Some folks never notice this - and it shows how benign CM can be (it
is there full blown, but it is NOT obvious at all).

For wire antennas, you cut and cut and trim and trim your antenna to
frequency, but even though it is book perfect (using the usual
formulas for length), it is wildly out of whack and a bitch to tune
with your tuner. Your dipole without choking is actually a tripole:
two horizontal elements with a third vertical element (which is
variable in length and relationship to ground/environment as it swings
in the wind). You raise it higher to see if that does anything, and
the tune shifts to the moon because the third element has gotten
longer.

Again, some people never notice this, we have seen them; others do
notice it and fulminate against the dipole as being a useless
invention where their endfire (which suffers the same issues, but is
magical by comparison) antenna is the cat's meow.

More could be said....

2- When not to use them. There must be some negatives.


That is a natural question, but I cannot think of any down-side at
all.

3- "Compare and Contrast" the Inductor-capacitor choke with the
Ferrite Choke(W2DU). Are they electrically equivalent?


They are NOT electrically equivalent. The ARE functionally equivalent
- that is, they both suit the same purpose of introducing a very hi Z
into the current path of CM.

The coil of transmission line is, on first pass approximation, an
inductor whose Z climbs with applied frequency. The presumption is
that it can only get better for the higher bands. This works to a
point, but the same coil of TL also has loop-to-loop capacitance, and
end-to-end capacitance. These two capacitances, at some frequency,
become resonant and offer you a tank circuit. This works even better
to isolate the current at the drive point from the rest of the line.
However, a tank is not a wide band device by definition. It can
exhibit an extremely hi Z at one frequency, and often high enough Z in
neighboring bands (hence it is useful if you understand this). As you
go higher in frequency, and for the very large coils suggested
earlier, then the capacitances begin to dominate and actually kill any
sense of choking.

The ferrite choke is a resistor, plain and simple. This means it is
wide-banded - although its frequency characteristic is not universally
applicable (this widebandedness usefully covers two, maybe three
octaves). The formulation of the ferrite determines the coverage, and
so you can either throw more beads into the mix, or use beads of
different formulations to create a more flattened frequency response
(over decades of frequency change).

4- Are either of them a multi band solution?


Yes, as described above.

5- Are there Upper and lower frequency limitations for using them.

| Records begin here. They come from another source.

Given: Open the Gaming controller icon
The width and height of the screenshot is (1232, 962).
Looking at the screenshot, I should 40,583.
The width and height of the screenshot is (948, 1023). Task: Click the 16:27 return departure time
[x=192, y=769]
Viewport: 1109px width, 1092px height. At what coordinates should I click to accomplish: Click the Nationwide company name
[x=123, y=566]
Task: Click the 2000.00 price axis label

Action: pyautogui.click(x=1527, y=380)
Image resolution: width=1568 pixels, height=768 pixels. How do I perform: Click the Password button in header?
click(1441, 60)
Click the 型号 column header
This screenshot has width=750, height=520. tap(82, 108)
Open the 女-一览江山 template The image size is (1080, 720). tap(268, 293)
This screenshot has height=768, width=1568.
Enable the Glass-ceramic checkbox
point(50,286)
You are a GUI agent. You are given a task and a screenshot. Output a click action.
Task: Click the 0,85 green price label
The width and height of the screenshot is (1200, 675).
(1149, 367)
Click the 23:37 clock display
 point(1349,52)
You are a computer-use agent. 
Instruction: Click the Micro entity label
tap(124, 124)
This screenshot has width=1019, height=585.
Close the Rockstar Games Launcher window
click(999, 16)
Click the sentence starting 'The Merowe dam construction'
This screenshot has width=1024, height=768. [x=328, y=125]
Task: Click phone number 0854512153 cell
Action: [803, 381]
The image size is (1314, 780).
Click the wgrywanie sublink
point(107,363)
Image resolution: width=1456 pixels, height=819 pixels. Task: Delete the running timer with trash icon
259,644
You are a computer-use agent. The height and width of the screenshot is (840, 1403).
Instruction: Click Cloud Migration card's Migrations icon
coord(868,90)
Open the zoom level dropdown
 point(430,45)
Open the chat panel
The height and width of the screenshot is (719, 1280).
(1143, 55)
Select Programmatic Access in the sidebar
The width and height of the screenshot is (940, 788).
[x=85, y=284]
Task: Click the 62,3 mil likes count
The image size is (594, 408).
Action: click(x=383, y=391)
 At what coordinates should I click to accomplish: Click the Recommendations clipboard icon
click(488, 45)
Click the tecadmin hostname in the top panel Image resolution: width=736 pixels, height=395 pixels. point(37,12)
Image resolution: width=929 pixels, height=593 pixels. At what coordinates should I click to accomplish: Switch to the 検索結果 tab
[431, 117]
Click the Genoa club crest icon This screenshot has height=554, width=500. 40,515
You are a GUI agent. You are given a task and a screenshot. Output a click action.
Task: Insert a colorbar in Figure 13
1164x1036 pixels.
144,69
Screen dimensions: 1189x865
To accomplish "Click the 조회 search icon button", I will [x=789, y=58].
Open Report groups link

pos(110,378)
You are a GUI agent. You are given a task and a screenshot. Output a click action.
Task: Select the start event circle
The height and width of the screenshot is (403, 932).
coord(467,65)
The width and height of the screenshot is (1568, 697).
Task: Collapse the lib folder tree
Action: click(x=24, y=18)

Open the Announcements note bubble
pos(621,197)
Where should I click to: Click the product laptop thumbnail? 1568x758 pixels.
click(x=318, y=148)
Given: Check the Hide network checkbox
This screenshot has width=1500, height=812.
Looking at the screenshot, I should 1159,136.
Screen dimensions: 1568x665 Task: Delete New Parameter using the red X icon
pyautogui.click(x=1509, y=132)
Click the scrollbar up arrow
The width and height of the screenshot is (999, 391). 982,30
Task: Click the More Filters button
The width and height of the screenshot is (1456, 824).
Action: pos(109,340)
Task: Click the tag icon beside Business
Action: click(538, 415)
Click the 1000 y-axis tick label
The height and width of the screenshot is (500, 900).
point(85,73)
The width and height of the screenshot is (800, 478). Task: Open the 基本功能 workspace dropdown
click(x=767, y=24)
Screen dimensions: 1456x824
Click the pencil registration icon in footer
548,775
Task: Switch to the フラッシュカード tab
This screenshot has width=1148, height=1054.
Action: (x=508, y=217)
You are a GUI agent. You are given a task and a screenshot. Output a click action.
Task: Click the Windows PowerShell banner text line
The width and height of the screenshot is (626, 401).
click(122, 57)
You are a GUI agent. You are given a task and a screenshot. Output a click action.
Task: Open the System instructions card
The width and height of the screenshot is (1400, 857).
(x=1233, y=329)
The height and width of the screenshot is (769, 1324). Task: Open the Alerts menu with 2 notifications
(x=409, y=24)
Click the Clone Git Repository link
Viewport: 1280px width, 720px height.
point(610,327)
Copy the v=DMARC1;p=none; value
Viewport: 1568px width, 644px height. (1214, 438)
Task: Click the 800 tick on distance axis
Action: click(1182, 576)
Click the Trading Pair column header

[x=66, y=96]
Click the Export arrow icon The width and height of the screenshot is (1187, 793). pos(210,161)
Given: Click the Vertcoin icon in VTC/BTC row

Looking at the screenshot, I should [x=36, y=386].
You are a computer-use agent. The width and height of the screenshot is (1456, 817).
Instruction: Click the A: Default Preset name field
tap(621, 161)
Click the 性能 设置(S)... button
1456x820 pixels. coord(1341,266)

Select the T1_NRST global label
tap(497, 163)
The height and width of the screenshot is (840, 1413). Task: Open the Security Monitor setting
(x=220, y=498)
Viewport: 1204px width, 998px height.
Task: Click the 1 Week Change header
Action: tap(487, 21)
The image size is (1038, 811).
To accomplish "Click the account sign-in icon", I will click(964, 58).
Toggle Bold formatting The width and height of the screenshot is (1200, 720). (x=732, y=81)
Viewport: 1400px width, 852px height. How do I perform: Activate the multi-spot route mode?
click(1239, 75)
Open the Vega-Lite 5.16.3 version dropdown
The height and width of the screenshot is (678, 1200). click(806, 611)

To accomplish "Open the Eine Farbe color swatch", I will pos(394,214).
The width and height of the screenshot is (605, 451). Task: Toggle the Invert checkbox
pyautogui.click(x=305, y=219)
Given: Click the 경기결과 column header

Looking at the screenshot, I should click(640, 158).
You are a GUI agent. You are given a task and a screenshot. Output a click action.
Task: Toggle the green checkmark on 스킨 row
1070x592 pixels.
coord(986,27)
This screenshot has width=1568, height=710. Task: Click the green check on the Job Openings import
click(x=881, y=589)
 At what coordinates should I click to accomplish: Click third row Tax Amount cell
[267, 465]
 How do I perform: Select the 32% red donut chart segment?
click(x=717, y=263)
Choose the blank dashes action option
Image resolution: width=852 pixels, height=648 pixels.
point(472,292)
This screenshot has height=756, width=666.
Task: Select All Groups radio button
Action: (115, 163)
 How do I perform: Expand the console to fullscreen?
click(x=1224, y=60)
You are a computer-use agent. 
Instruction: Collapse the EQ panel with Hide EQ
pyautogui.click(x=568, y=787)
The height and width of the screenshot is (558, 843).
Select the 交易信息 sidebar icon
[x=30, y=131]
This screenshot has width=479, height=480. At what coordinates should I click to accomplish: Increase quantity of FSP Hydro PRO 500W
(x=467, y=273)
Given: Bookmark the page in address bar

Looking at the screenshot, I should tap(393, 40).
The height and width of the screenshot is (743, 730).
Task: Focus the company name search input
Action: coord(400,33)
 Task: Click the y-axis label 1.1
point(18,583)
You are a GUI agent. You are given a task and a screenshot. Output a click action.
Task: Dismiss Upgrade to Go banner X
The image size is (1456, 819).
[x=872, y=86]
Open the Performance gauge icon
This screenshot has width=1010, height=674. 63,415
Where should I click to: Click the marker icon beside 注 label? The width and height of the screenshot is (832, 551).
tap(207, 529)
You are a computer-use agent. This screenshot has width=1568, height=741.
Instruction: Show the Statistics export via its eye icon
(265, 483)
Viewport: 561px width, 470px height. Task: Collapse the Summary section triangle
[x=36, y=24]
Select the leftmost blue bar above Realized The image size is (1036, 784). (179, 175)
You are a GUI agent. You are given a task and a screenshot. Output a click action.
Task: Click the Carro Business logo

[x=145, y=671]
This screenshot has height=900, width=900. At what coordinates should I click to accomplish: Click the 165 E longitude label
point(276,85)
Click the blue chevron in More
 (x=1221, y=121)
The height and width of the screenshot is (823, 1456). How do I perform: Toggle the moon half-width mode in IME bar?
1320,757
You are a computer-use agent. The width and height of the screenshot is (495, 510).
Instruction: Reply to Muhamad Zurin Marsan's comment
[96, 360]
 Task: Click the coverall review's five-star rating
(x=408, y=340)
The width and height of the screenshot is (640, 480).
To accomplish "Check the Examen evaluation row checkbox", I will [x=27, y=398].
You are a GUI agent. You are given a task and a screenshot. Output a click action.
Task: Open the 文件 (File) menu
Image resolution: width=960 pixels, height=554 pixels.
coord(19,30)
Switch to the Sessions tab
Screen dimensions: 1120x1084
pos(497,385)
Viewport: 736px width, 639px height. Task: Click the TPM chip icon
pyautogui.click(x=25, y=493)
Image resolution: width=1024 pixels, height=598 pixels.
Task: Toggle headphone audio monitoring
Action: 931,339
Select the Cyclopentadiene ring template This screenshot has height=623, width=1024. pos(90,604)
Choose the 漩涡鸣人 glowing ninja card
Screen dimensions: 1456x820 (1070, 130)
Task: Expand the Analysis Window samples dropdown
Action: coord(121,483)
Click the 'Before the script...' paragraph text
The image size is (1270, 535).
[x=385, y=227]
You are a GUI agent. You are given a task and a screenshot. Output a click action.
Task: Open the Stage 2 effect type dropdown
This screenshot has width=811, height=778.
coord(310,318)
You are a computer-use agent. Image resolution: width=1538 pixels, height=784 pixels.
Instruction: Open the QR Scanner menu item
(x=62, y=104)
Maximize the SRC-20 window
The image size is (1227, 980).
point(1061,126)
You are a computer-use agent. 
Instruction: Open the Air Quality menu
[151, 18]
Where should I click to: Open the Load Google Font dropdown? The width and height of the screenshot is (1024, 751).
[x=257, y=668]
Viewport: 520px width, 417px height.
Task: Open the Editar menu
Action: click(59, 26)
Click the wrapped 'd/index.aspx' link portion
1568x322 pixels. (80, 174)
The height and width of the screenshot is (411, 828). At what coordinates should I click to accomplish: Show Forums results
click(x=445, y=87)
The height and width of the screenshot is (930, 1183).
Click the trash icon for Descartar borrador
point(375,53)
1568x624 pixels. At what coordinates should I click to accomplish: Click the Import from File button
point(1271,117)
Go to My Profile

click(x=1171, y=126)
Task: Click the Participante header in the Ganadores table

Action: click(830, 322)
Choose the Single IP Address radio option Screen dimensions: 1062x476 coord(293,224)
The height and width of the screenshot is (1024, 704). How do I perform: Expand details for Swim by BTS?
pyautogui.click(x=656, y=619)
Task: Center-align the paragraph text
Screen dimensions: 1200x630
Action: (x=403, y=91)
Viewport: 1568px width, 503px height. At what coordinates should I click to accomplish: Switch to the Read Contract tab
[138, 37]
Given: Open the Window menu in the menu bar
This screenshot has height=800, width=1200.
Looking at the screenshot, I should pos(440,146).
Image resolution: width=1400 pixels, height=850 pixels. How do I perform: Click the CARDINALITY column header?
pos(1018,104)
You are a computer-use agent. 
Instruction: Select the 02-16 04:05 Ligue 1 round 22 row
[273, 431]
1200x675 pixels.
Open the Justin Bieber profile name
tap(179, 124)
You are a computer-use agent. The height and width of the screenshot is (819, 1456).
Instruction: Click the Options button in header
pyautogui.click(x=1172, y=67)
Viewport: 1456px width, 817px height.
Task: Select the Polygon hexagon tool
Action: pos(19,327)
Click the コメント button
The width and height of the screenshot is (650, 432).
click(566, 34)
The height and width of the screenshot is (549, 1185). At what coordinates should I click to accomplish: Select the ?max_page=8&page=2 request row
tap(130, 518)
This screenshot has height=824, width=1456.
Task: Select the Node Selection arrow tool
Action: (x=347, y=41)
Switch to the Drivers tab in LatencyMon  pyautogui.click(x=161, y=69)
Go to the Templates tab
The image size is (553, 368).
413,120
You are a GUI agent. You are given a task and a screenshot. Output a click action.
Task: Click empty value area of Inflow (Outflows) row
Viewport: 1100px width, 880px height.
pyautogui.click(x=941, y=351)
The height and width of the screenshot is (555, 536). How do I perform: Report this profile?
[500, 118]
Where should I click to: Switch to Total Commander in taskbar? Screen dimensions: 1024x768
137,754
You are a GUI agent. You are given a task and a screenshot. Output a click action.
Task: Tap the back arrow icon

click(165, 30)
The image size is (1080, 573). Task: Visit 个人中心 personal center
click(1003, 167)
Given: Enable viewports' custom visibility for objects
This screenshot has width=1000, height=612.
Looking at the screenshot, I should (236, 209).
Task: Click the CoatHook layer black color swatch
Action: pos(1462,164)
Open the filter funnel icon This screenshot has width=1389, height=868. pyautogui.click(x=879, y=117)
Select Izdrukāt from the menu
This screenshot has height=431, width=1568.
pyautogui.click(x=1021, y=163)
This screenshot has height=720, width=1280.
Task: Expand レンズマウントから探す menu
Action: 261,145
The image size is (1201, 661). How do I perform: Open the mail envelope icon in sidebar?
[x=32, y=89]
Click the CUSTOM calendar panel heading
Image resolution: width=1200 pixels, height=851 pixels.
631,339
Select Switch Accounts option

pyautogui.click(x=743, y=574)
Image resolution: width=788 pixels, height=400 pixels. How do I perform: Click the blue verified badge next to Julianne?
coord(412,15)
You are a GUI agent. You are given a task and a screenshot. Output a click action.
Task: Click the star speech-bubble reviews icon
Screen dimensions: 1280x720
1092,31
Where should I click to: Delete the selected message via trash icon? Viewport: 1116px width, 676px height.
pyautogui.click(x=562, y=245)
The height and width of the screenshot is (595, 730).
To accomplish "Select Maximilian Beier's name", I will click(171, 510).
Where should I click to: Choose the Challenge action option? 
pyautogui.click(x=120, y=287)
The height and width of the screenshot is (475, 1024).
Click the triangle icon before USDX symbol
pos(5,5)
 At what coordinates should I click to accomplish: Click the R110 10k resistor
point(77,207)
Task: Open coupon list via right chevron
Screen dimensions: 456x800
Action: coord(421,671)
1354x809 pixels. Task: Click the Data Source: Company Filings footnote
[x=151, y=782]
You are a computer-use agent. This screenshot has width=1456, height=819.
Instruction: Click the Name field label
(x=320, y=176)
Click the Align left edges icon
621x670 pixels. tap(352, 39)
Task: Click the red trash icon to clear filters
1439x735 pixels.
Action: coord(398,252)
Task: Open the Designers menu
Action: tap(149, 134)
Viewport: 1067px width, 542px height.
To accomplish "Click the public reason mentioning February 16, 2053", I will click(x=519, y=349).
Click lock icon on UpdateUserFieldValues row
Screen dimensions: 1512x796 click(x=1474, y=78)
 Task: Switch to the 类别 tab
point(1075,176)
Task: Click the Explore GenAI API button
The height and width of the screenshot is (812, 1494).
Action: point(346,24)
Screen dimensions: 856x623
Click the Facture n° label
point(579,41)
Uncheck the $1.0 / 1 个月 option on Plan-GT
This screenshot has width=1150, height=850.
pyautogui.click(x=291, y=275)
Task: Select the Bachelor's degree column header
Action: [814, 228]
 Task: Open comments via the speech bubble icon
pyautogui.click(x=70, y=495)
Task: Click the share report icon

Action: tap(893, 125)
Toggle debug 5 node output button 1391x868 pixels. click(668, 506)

That too is described above.

As usual, a Google search provides an overwhelming set of responses
that most likely will cover the subject in greater detail than I can
digest.

Early in the list provided by the search I discovered
http://www.audiosystemsgroup.com/RFI-Ham.pdf

That may have all the answers but I have only glanced at the beginning
of the 66 page document.


It is a very good and broad discussion. The downside is its enormity.
However, this is not a simple topic and understanding comes slow.

The reason for that is that Common Mode analysis as distinct from
Differential Mode analysis immediately brings up the specter of WTF?
There are TWO currents flowing at the same time in the same circuit?

This perspective is usually very foreign and takes deep meditation to
come to grips with. It is difficult for the majority of the Pros too.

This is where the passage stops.